Das Weinen über die eigene Seele

– von Imam Sayyid Ali Khamenei

Eine der Angelegenheiten auf die der Islam großen Wert legt, ist das der Mensch über seine eigene Seele weint. Und es gibt keinen Zweifel darüber, dass wir alle über unsere Seelen weinen würden, wenn wir die Tatsachen unseres Zustands erkennen würden. In Wirklichkeit sind wir uns unserer Lage vollkommen unbewusst. Allah (swt) hat den Menschen aus einem bestimmten Grund erschaffen und er (der Mensch) trägt die Verantwortung dafür und es liegt an ihm, dass er sein Leben und Alter nicht in einem tiefen Schlaf (der Unachtsamkeit) verbringt und sein Ziel und seine Verantwortung nicht aus den Augen verliert.

Das was ihr von unseren heiligen Imamen (ع) hört ist, dass sie geweint haben, obwohl sie die Leute des Gebets und des Gottesdienstes (Ahl al-Salat wal Ibadah) sind und die Leute der Erkenntnis und des Scharfsinns (Ahl al-Irfan wal-Basira) und nichts vor ihnen verborgen bleibt von den göttlichen Erkenntnissen. Und der Grund weshalb sie geweint haben ist genau diese tiefe Erkenntnis und ihrer Wahrnehmung der Wirklichkeit.

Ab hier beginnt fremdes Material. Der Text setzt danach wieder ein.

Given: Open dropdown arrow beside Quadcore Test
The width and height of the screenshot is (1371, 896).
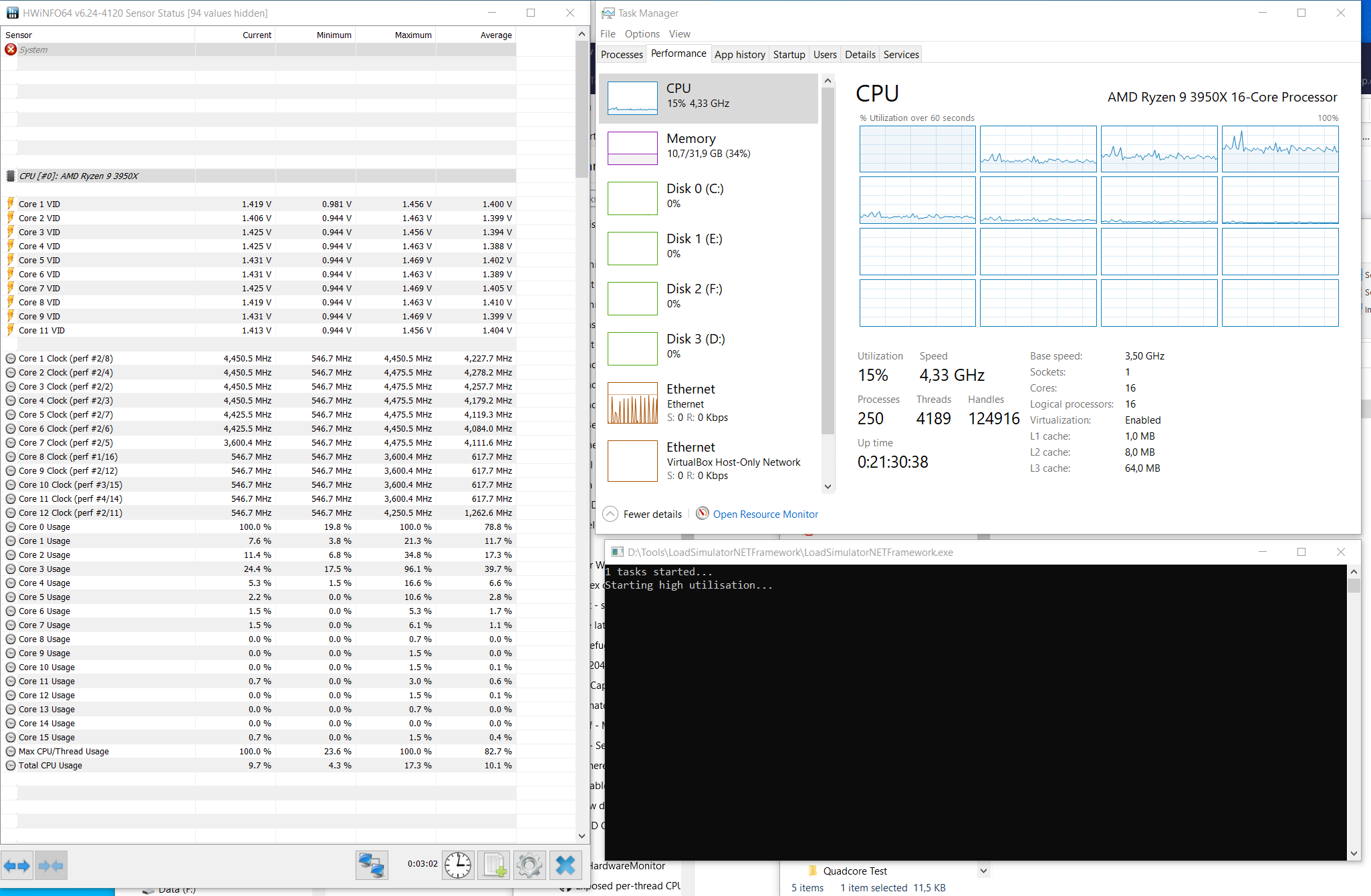Looking at the screenshot, I should (983, 871).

Unsere Imame (ع), in dem Zustand in dem sie sind, weinen! Aber warum und aus welchem Grund? Es ist natürlich, dass das Nicht-Weinen ein Mangel und Makel in den Augen jener darstellt, welche solche Stufen erreicht haben. Jedoch was uns betrifft, so ist es nicht so. Wir sind damit beschäftigt, uns um die Angelegenheiten des Lebens zu kümmern, um das Essen und Trinken und andere Dinge. Und obwohl sich um solche Angelegenheiten zu kümmern kein religiöses Problem darstellt, so stellt es für Leute, wie uns, in manchen Fällen eine gewisse Barriere dar. Wer jedoch derart hohe Stufen der göttlichen Nähe erreicht hat, für den ist es sehr schwer auch nur einen Augenblick seines Lebens in einer Unachtsamkeit (über die Realität) zu verbringen, selbst wenn dieser Schlaf nur für den Zweck dient die wichtigsten Angelegenheiten des Lebens zu regeln. Und aus dem Grund weint er: Er weint aufgrund jener Momente. Ich und ihr, wir verstehen natürlich die Wirklichkeit dieses Weinens nicht und wundern uns daher, wie so ein kurzer Moment des Schlafes (der Unachtsamkeit) für solch ein merkwürdiges Weinen verantwortlich sein kann. Fürwahr! Sie erblicken was hinter dem Schleier zu erblicken ist. Doch uns ist dieser Einblick nicht gewährt.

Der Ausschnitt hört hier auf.